E poi ci sarebbe Lewis Hamilton.
So bene che in questo ameno luogo non pochi non si riconoscono nella ammirazione che genuinamente io nutro per lui.
De gustibus non disputandum est.
A me non garbano gli atteggiamenti di Lewis in pubblico, sui social, nelle interviste.
Ma in pista è un grande, grande campione. Uno dei migliori di sempre.
Farò un paragone.
Io trovo assolutamente discutibile il modo di essere di Cristiano Ronaldo. I figli tramite utero in affitto. Le manie private, spero per lui innocenti, FBI permettendo. L’evasione fiscale.
Ma è un calciatore meraviglioso, uno che vorrei sempre nella mia squadra e mai contro, uno dei più grandi All Time.
Torno a Hamilton.
L’ho conosciuto a Melbourne, dodici anni fa.
Me ne avevano parlato molto bene eppure non mi fidavo.
Trovavo esagerate le aspettative alimentate dai mass media britannici.
A Londra e dintorni sono tipi curiosi (vedi casino della Brexit, eh). Fanno tanto i signori del mondo, il ricordo dell’Impero e bla bla bla.
Ma sono dei gran provinciali.
Mi dissi: guarda e fatti una tua idea.
Guardai.
Terzo in gara in Australia. Non lontano da Raikkonen, vincitore in Rosso, e dal compagno Alonso.
Su un tracciato che non conosceva.
Ah, però.
Tornai a casa e un amico carissimo, ferrarista sfegatato, mi disse: ehi, sono contento per Kimi ma tieni d’occhio Il cioccolatino.
Lo chiamava così, senza alcun intento discriminatorio (le parole sono importanti, non è una mia massima, poi dipende o meglio dovrebbe dipendere dal sentimento che uno ci mette, ma non allarghiamoci).

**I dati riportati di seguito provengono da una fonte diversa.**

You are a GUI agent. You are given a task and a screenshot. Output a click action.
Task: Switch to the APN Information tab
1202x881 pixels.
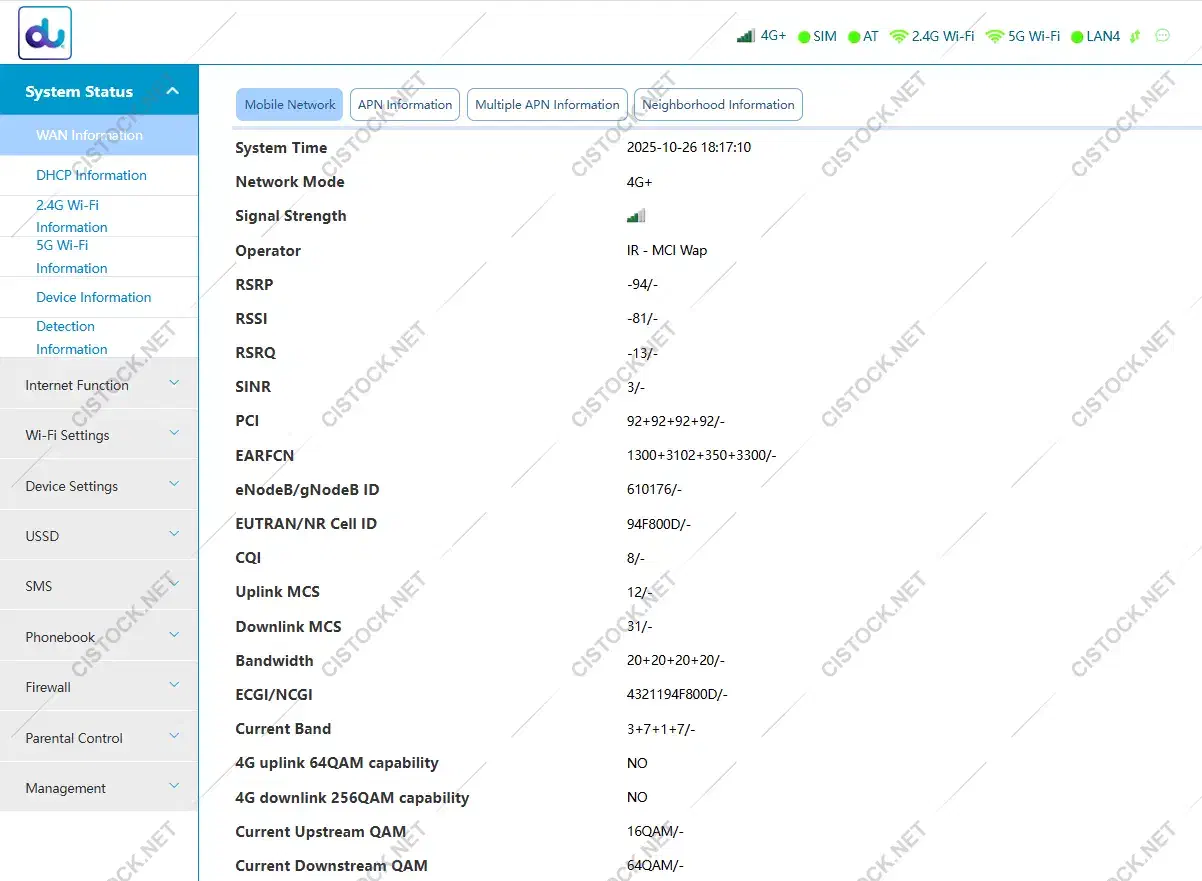pyautogui.click(x=404, y=104)
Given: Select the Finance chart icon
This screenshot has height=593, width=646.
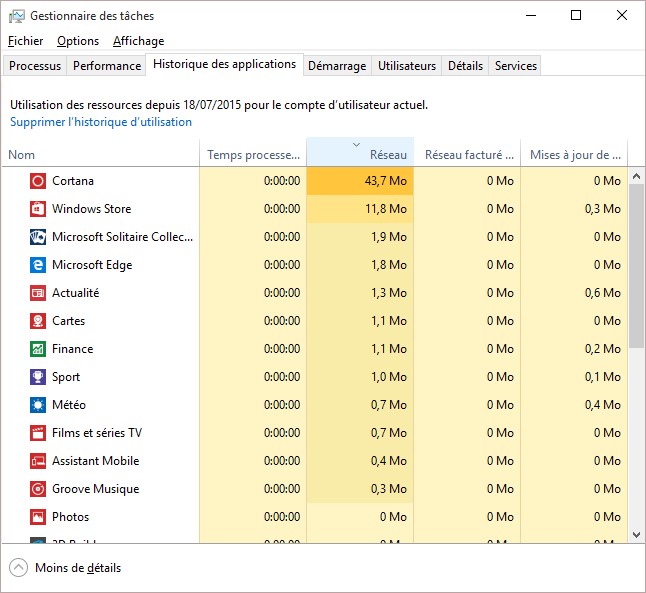Looking at the screenshot, I should [x=37, y=349].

E io lo tenevo d’occhio, Lewis.
Debbo confessare che tra le oltre trenta stagioni di F1 che ho vissuto, quella del 2007 resta memorabile.
Lo scandalo spy story.
Hamilton versus Alonso.
Il sabato di Budapest, con il parcheggio extra time di Nando al pit stop.
I processi.
Le confessioni.
Le amnesie.
La sentenza di Parigi.
Io c’ero sempre.
E il mio amico continuava a sussurrarmi: bada ad Hamilton, speriamo perda contro Kimi, ma questo ha qualcosa di speciale dentro.
E venne la domenica di Interlagos.
Il tormento.
Il tormentone.
Lewis era ancora acerbo e non resse sull’ultima frontiera.

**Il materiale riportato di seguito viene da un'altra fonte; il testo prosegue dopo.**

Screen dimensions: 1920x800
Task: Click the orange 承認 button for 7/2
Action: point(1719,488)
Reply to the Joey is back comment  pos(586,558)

Ma aveva ragione il mio amico ferrarista.
Non poteva essere casuale la velocità naturale che quel ragazzo dalla pelle scura palesava.
Il resto si sa e ognuno è libero di pensarla come vuole.

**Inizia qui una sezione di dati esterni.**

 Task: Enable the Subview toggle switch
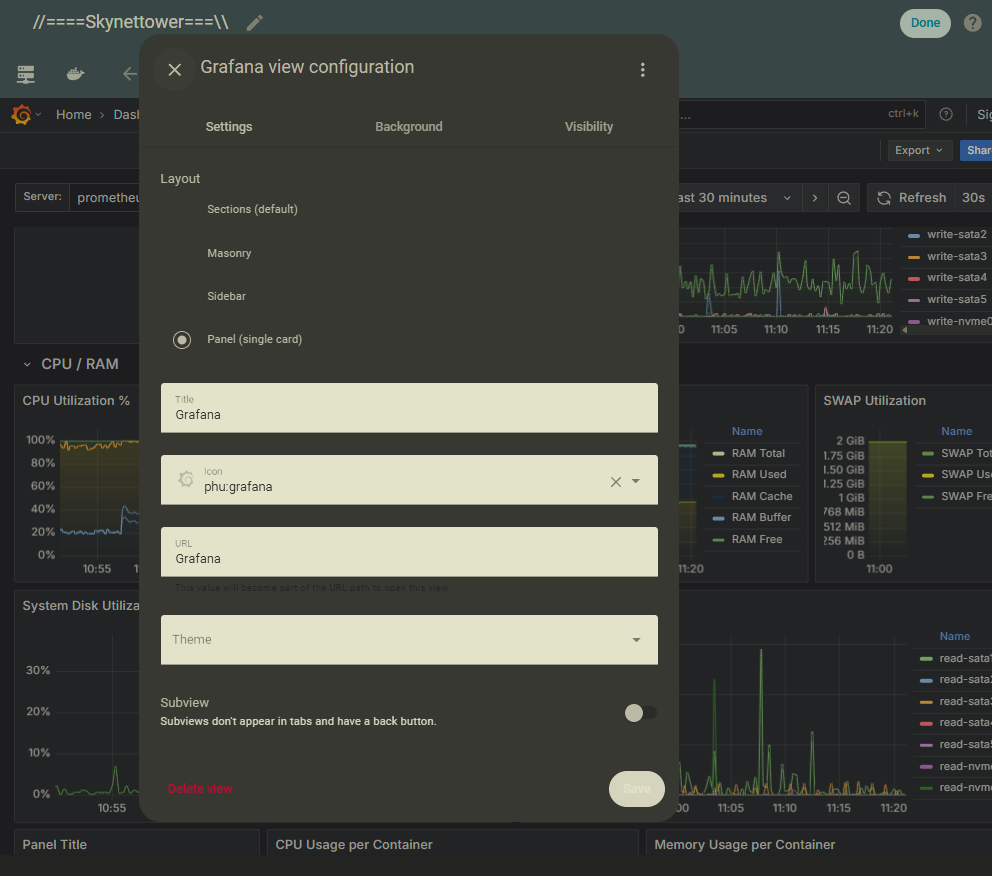(640, 712)
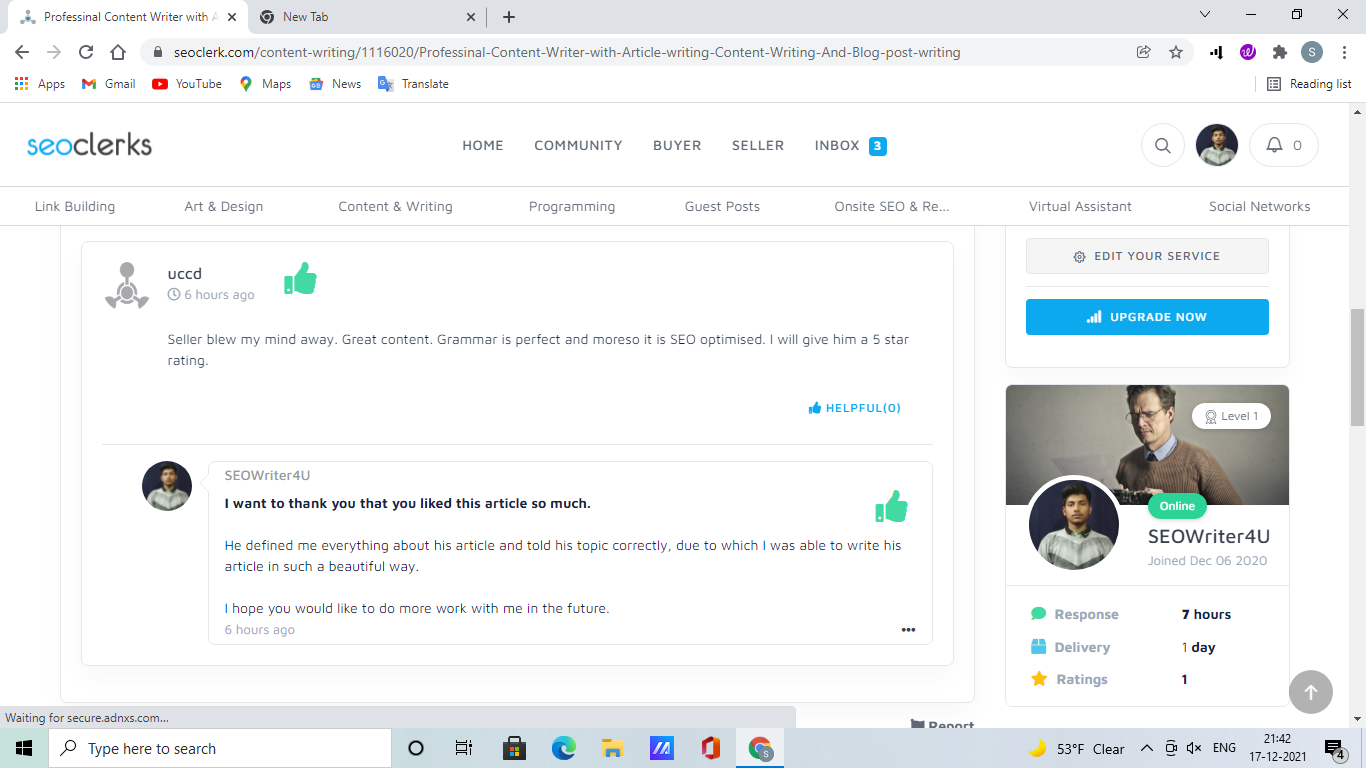
Task: Open the Content & Writing category
Action: 395,206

Io la penso come Schumi, che quando mi disse una certa cosa era consulente Ferrari.
Simpatico non è, spiego’ il sette volte campione del mondo.
Ma quando guida, è formidabile.
Appunto.
Voglio finire questo racconto con due brandelli d’anima.
Pochi giorni dopo Interlagos 2007, mi ricoverarono per un guasto cardiaco.
Lo feci sapere a Kimi e lui, invece di limitarsi al bwoah di rito, si mise a ridere.
Se ne vinco un altro mi sa che schiatti, mormorò risparmiandomi il classico wait and see.
Nel frattempo, l’amico carissimo che mi aveva invitato a “curare” Hamilton visse l’ultimo atto di felicità brindando con me al mondiale incredibile di KR7.
Aveva un tumore al pancreas.
Lo sapeva.
Lo sapevo.
È morto ad aprile 2008.
Su Hamilton, aveva ragione lui.
Aveva ragione anche su tante altre cose.
Io sono ancora qui.
Ad aspettare che Lewis torni a perdere.